EXERCISE INSTRUCTIONS: From top to bottom, write out the listing exactly and skip every picture.

GIVEN RECORDS:
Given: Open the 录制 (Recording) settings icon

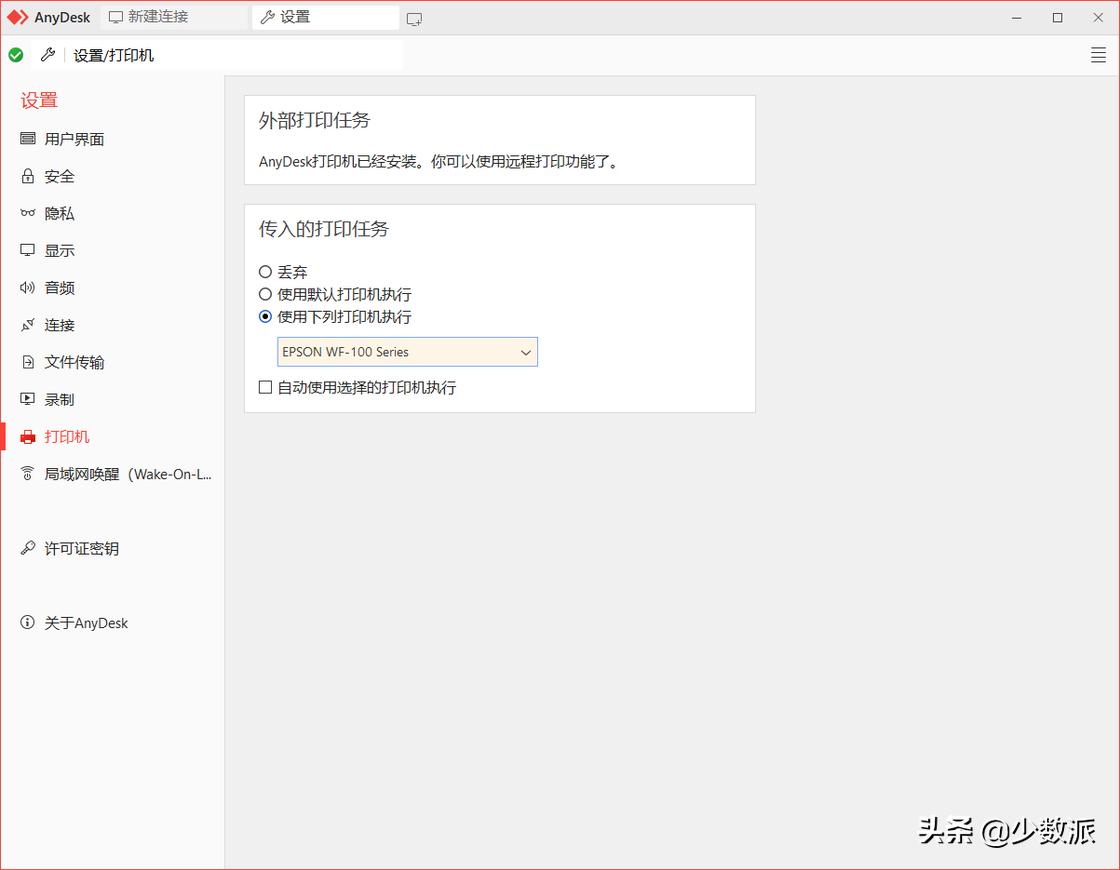Looking at the screenshot, I should coord(28,399).
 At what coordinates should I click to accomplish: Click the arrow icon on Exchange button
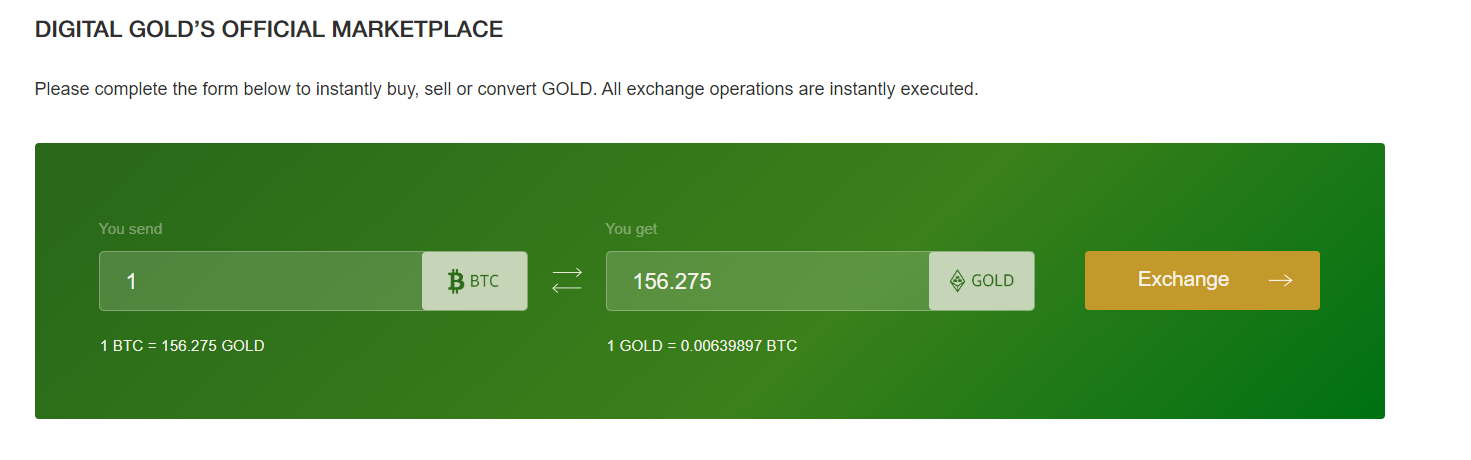click(1280, 281)
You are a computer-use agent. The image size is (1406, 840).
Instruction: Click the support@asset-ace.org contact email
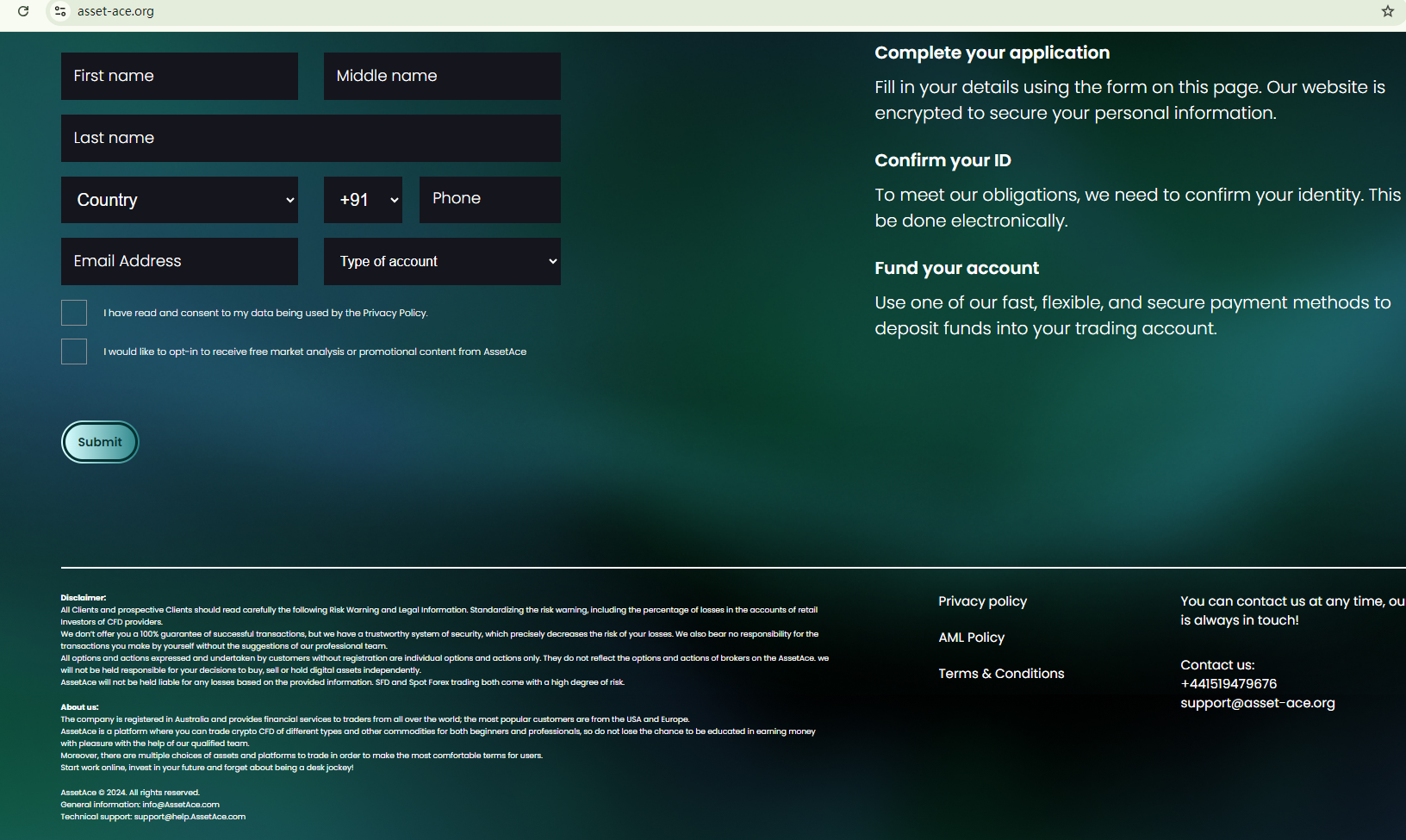[1257, 703]
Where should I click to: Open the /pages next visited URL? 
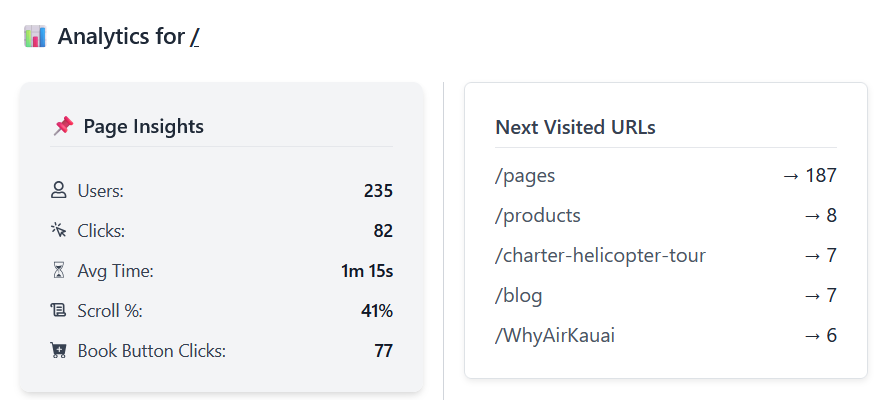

ANSWER TO THIS PROBLEM:
Given: Open the 录制 (Recording) settings icon

Looking at the screenshot, I should coord(28,399).
 At what coordinates should I click to accomplish: Click the arrow icon on Exchange button
click(1280, 281)
You are a computer-use agent. The image size is (1406, 840).
Instruction: Click the support@asset-ace.org contact email
[1257, 703]
Where should I click to: Open the /pages next visited URL? 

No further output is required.